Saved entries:

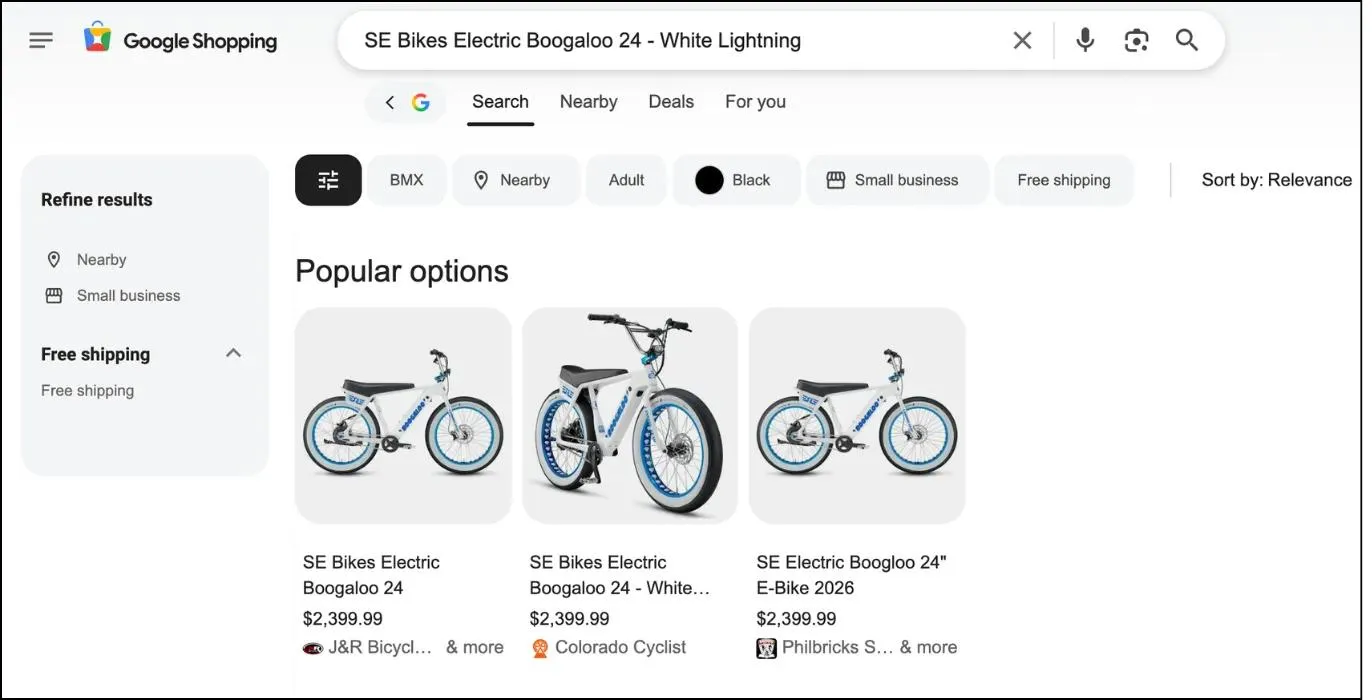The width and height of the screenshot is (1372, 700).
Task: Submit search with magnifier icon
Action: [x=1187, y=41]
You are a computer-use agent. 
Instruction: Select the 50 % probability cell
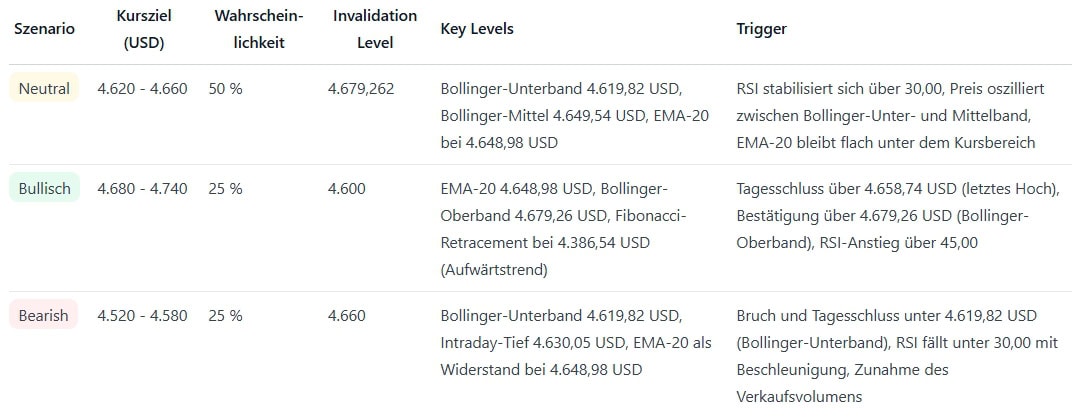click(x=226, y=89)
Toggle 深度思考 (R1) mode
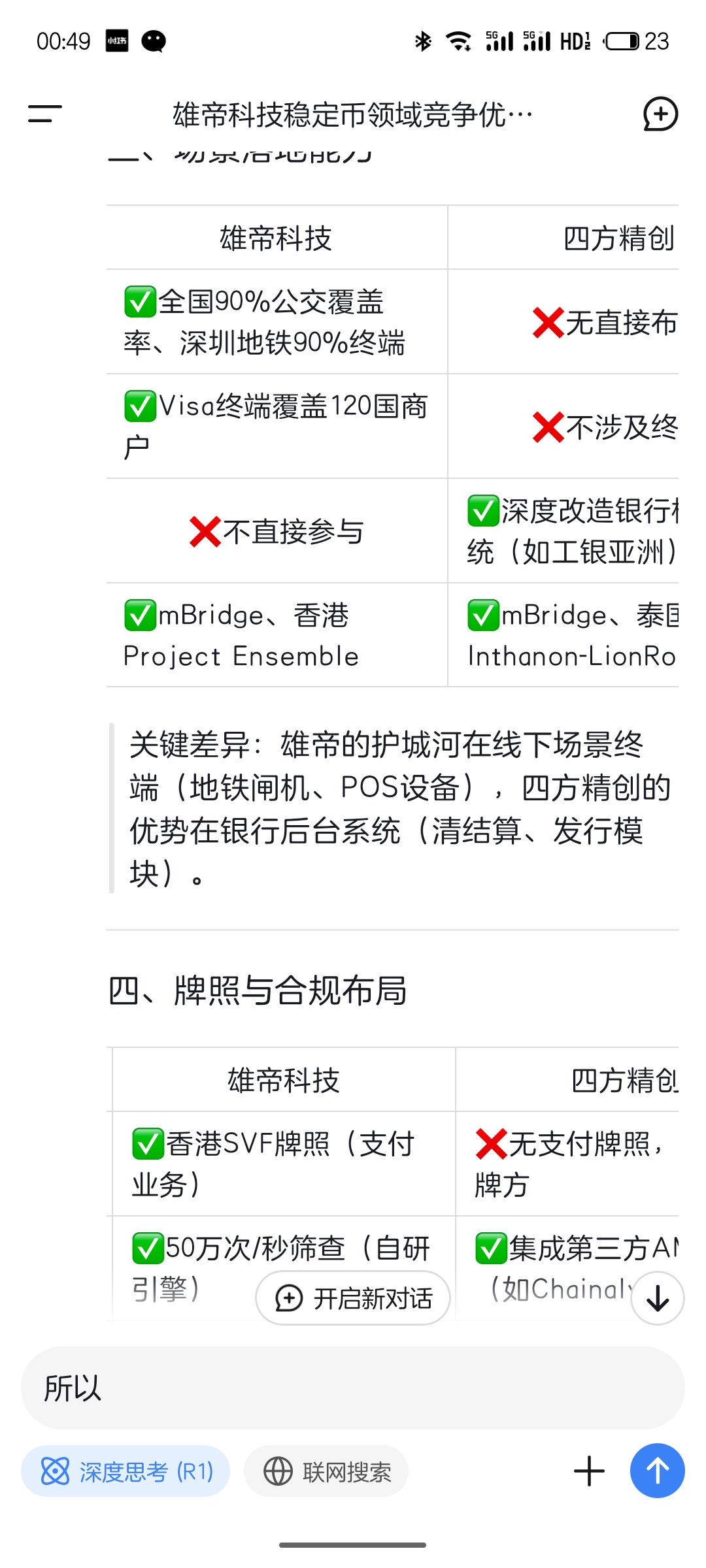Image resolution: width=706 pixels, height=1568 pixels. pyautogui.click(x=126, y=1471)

### What you will do
Return exactly, with no pictures, each line from the one that contains "You are a computer-use agent." through the end of the entries above, both ends included.

### Response to the exercise
You are a computer-use agent. 
Instruction: Select the 50 % probability cell
click(x=226, y=89)
Toggle 深度思考 (R1) mode
Image resolution: width=706 pixels, height=1568 pixels. pyautogui.click(x=126, y=1471)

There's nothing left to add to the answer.